Refined 2 F_o– F_c maps contoured at 2.0σ (panels A, B) or 1.0σ (panels C, D) and shown in blue mesh. Myo-InsP₈ molecules are shown in a stick model. The kinase domain of PPIP5K2 is shown in a transparent representation. The phosphate groups around the inositol ring are numbered. Panels A, B: PPIP5K2^KD/ADP complexed with myo-InsP₈ (1,5-(PP)₂-InsP₄ 3), showing two orientations. Panels C, D: PPIP5K2^KD/AMP-PNP complexed with the enantiomer 3,5-(PP)₂-InsP₄ (4). (PDB codes: 4Q4C and 4Q4D).

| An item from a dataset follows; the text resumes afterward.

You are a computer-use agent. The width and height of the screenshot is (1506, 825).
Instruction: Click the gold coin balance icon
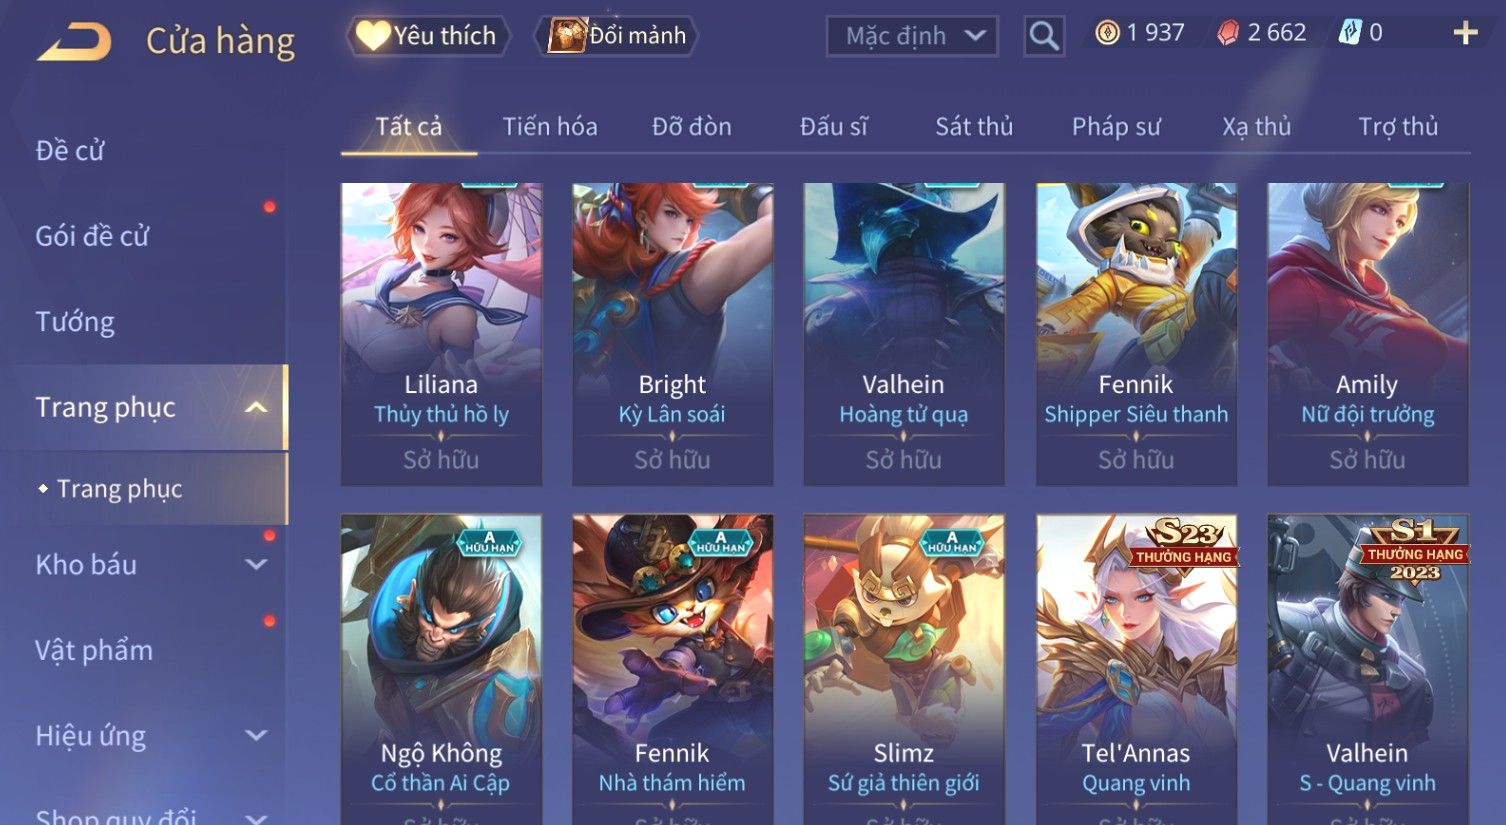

Overall, this study unveils a new strategy to synthesize 1,5- and 3,5-myo-InsP₈ 3 and 4 in scalable quantities, based on desymmetrization by phosphitylation on a gram-scale, followed by a bidirectional P-anhydride synthesis in a one-pot telescoping procedure. The absolute configuration was deduced by cocrystallization with PPIP5K2^KD, allowing for the subsequent unambiguous assignment of each enantiomer. This study provides novel strategies to construct the most congested and highly charged three-dimensional assemblies of phosphate groups occurring in nature. These strategies can be applied to target other regioisomers and functionalized analogues and will help to unravel the enigmas associated with the inositol pyrophosphate signaling network.